Fu Giovanni XXIII, con la Costituzione Apostolica Veterum Sapientia del 1962, a stabilire una volta per tutte che il latino era lingua immutabile per la Chiesa. Nel 1976, poi, Paolo VI, con il chiorgrafo Romani Sermonis, istituì nel 1976 la Fondazione Latinitas, che è poi stata soppresso da Benedetto XVI nel 2012 e sostituita dalla Pontificia Accademia Latinits. Con il tempo, il latino vaticano si è adattato ai tempi moderni, includendo neologismi che traducono a loro volta altri neologismi. Come si traduce, ad esempio, delocalizzazione o globalizzazione in latino?

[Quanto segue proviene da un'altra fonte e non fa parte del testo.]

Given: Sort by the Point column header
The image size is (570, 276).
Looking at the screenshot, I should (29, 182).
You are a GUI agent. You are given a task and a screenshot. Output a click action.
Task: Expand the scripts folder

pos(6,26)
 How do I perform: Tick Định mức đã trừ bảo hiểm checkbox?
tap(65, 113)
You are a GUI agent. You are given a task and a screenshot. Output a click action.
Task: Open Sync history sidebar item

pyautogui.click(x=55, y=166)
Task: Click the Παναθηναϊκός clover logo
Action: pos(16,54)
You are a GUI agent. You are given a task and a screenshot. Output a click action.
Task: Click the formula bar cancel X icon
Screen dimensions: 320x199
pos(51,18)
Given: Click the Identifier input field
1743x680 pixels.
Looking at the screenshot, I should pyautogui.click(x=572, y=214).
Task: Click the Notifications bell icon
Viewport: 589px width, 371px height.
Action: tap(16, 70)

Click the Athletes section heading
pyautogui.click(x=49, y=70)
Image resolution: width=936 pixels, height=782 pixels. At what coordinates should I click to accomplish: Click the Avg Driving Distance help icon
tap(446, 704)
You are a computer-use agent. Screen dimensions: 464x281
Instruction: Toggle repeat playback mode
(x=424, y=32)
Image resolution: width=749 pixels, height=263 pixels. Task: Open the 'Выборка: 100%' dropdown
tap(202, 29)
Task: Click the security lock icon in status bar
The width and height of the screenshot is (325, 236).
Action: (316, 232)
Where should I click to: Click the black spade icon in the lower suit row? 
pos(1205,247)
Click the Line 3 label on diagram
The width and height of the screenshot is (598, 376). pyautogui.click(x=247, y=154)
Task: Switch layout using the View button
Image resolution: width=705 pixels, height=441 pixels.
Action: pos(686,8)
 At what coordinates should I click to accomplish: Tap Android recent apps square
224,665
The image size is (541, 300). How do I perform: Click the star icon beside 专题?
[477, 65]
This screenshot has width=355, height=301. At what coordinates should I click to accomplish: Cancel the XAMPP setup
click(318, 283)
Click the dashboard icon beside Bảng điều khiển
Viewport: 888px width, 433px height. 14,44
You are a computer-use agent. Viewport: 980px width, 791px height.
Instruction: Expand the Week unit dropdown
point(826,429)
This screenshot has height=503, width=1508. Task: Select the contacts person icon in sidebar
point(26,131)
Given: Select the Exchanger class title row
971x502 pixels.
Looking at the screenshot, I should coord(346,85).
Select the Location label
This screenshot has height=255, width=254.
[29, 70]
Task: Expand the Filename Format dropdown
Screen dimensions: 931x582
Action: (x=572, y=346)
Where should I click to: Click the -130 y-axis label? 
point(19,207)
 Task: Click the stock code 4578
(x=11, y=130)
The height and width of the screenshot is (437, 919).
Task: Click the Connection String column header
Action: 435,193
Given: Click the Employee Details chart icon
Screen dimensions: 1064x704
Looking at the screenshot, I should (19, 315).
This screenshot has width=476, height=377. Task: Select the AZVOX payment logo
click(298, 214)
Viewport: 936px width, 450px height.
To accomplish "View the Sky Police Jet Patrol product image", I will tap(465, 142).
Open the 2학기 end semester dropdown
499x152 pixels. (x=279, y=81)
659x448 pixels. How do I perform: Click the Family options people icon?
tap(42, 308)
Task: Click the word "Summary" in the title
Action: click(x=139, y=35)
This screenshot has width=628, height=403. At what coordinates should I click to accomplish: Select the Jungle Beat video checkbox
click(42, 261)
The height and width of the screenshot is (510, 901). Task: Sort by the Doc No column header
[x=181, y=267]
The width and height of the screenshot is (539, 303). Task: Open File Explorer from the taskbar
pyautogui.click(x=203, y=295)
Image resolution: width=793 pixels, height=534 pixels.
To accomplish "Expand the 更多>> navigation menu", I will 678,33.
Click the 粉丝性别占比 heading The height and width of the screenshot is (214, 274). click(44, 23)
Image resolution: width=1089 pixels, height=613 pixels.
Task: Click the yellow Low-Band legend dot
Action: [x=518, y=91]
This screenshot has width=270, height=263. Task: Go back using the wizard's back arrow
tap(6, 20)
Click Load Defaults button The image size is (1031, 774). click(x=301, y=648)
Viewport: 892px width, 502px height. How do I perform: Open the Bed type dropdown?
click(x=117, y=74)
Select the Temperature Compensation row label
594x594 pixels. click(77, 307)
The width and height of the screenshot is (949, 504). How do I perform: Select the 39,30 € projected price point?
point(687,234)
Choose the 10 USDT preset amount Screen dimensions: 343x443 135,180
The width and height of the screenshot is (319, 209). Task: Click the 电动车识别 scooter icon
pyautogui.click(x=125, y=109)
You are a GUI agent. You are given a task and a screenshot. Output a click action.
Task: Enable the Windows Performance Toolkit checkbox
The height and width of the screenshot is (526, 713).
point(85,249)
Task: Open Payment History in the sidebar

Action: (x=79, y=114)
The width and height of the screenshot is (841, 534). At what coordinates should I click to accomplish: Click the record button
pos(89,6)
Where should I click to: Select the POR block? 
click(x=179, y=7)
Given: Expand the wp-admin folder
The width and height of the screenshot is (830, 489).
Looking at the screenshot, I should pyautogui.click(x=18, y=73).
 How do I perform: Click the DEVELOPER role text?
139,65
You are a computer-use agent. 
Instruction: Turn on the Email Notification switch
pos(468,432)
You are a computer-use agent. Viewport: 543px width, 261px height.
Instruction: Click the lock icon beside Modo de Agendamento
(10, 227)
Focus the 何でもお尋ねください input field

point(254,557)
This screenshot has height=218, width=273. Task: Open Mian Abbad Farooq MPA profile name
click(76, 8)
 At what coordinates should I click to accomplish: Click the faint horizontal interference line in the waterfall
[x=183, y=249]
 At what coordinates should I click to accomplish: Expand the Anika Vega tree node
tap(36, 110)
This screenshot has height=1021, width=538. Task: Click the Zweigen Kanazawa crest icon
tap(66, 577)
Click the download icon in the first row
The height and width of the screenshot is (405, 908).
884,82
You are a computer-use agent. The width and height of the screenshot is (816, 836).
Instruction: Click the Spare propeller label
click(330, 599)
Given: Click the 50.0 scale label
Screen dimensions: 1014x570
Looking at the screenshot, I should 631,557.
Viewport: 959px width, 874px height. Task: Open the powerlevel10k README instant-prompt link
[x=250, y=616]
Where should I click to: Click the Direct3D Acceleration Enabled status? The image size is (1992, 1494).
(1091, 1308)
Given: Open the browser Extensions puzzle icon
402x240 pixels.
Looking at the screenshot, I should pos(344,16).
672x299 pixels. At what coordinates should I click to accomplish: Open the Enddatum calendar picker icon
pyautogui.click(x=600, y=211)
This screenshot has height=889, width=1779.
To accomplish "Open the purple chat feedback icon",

Sono queste alcune delle domande cui rispondeva don Pavanetto, tra coloro chiamati a rendere viva una lingua morta. Nato a Padova il 20 dicembre 1931, don Pavanetto era stato per tutta la carriera accademica professore di lingua e letteratura greca classica e lingua e letteratura latina nella Facoltà di Lettere della Pontificia Università Salesiana di Roma.

Don Pavanetto è stato anche addetto alla sezione di Lettere Latine della Segreteria di Stato in vaticano dal 1970 al 2001, prima come officiale e dopo come capoufficio.

Ha scritto diversi volumi in latino, come "Litterarum Graecarum classicarum lineamenta potiora" (2 volumi, Las 1986); "Elementa linguae et grammaticae Latinae" (Las 1991); "Euripidis Bacchae: Graecus textus, Latina et Italica e Graeco trans-latio, criticae animadversiones" (Lev 1994); "Graecarum Litterarum institutiones, altera editio, pars prior" (Las 1996); "Graecarum Litterarum institutiones, alterius partis altera editio aucta et emendata" (Las 1997); "Elementa linguae et grammatica latinae" (Las 2017).

Quello forse più interessante è Lexicon Recentis Latinitas, pubblicato nel 2003. Il Lexicon contiene 15 mila vocaboli moderni resi in lingua latina. Tra questi, fotocopia (exemplar luce expressum), banconota (charta nummaria), pallacanestro (follis canistrisque ludus).

E ancora: best seller è “liber máxime divénditus”, i blue-jeans sono “bracae línteae caerúleae”, mentre goal è “retis violátio”.

Gli hot pants diventano “brevíssimae bracae femíneae”, l’IVA si traduce “fiscāle prétii additamentum”, mountain bike è “bírota montāna”, paracadute diventa “umbrella descensória”.

Mancavano, nel Lexicon, i riferimenti al mondo del web, arrivati e diffusisi dopo. Con la morte di Pavanetto, se ne va così un altro degli epigoni della lingua latina in Vaticano. E nonostante gli sforzi di Vatican News con la trasmissione in latino Hebdomadae Papae, il latino è una lingua sempre più in disuso anche nelle occasioni ufficiali. E dire che nel 1981 Joseph Ratzinger, appena arrivato al Sant’Uffizio, non sentendosi ancora abbastanza confidente in italiano sosteneva intere conversazioni in latino. Nel 2013, poi, Benedetto XVI pronunciò in latino la prima dichiarazione di rinuncia di un Papa della storia moderna. Ed è stato, quella, probabilmente una delle ultime volte in cui il latino è stato davvero trattato come una lingua viva.